Debris avalanche triggered by sill intrusions in basaltic volcanoes (Piton des Neiges, La Réunion Island)
Abstract
Debris avalanches derived from the flanks of volcanic islands are among the largest on Earth. Debris avalanches are rare, catastrophic destabilizations that still keep geologists debating about the mechanisms that initiate them and make them travel huge runout distances. To shed light on the trigger of such destabilizations, we studied the inland scar of a debris avalanche deposit cropping out at Piton des Neiges, a dormant and eroded basaltic volcano of La Réunion Island. The avalanche deposit rests on a pile of 50-70 sill intrusions with a shallow northward dip, i.e. toward the sea. We measured the anisotropy of magnetic susceptibility in a transect across the uppermost sill of the pile in contact with the avalanche deposit.

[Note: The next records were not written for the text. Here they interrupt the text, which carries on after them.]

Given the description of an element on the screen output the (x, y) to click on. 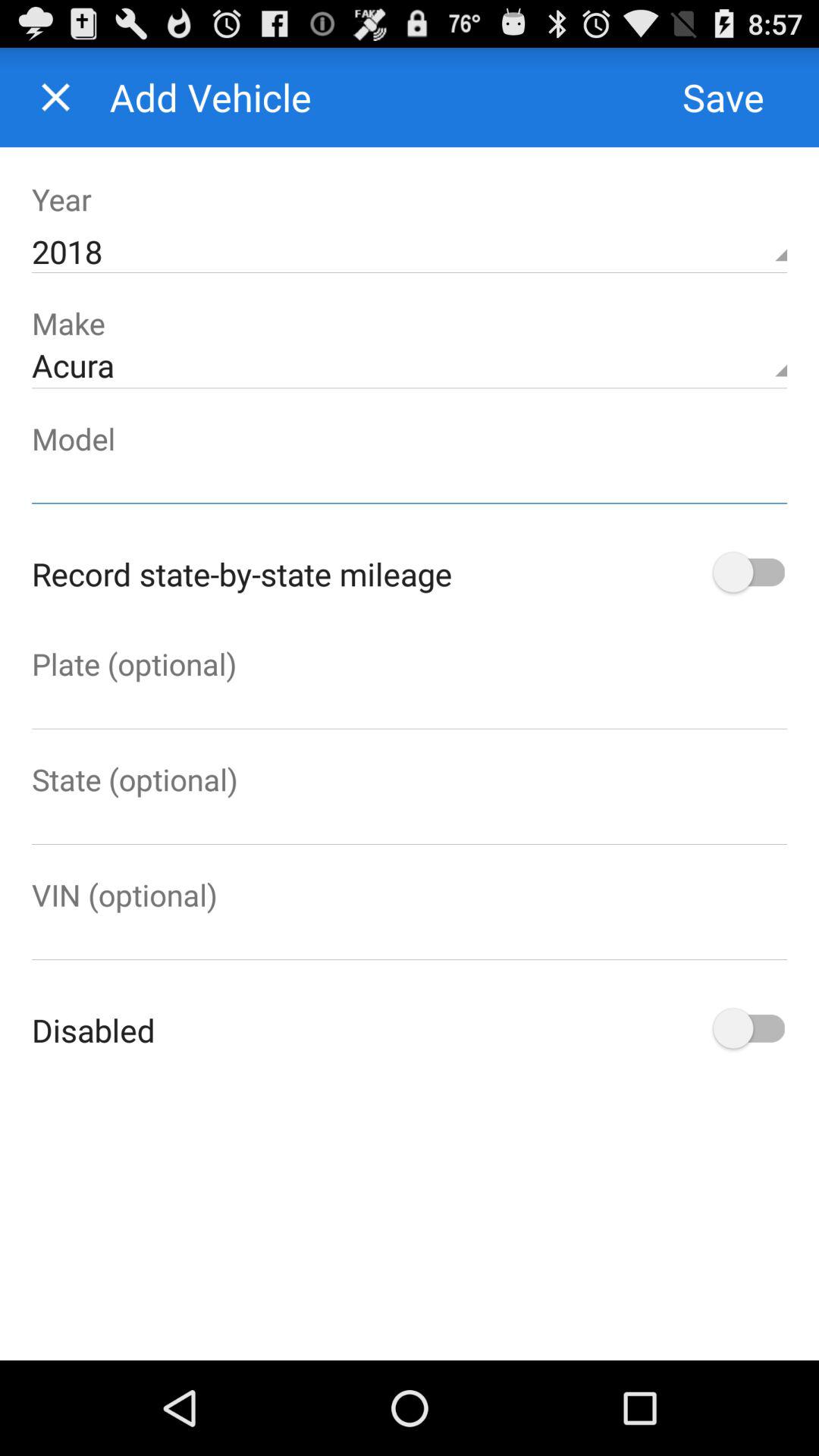
toggle record state-by-state mileage option (747, 573)
Given the description of an element on the screen output the (x, y) to click on. 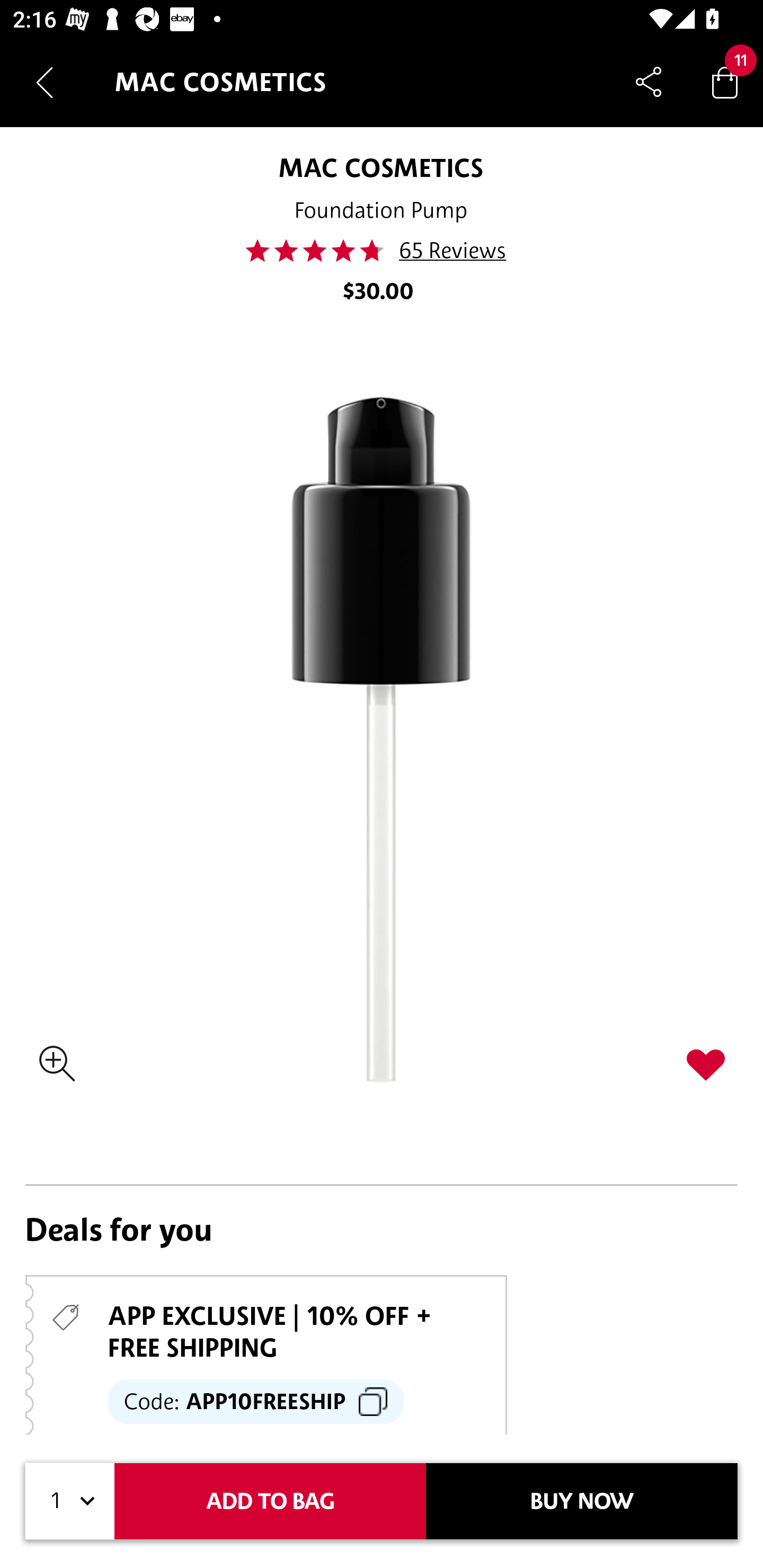
Navigate up (44, 82)
Share (648, 81)
Bag (724, 81)
MAC COSMETICS (380, 167)
47.0 65 Reviews (381, 250)
1 (69, 1500)
ADD TO BAG (269, 1500)
BUY NOW (581, 1500)
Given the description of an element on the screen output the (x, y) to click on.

This transect reveals a strongly asymmetric magnetic fabric, consistent with a north-directed shear movement of the upper intrusion wall. This suggests that the upper sill induced a co-intrusive shear displacement of the volcano flank toward the sea. The upper sill margin in contact with the avalanche is striated, showing that this intrusion is older than the avalanche. Striae indicate a northward direction of avalanche runout. The upper sill margin also displays a magmatic lineation consistent with a magma flow in the intrusion toward the north. There is thus a striking kinematic consistency between the directions of intrusion propagation and avalanche runout, both oriented toward the sea. From the above results, we propose that repeated sill intrusions, such as observed on Piton des Neiges, increase the instability of a volcanic edifice. Each injection induces an incremental slip of the overlying rock mass, which may eventually end up into a landslide. Sill intrusions associated with seaward displacements of volcano flank, such as inferred for the April 2007 eruption of Piton de la Fournaise (also in La Réunion), should therefore be considered as a potential trigger of debris avalanches.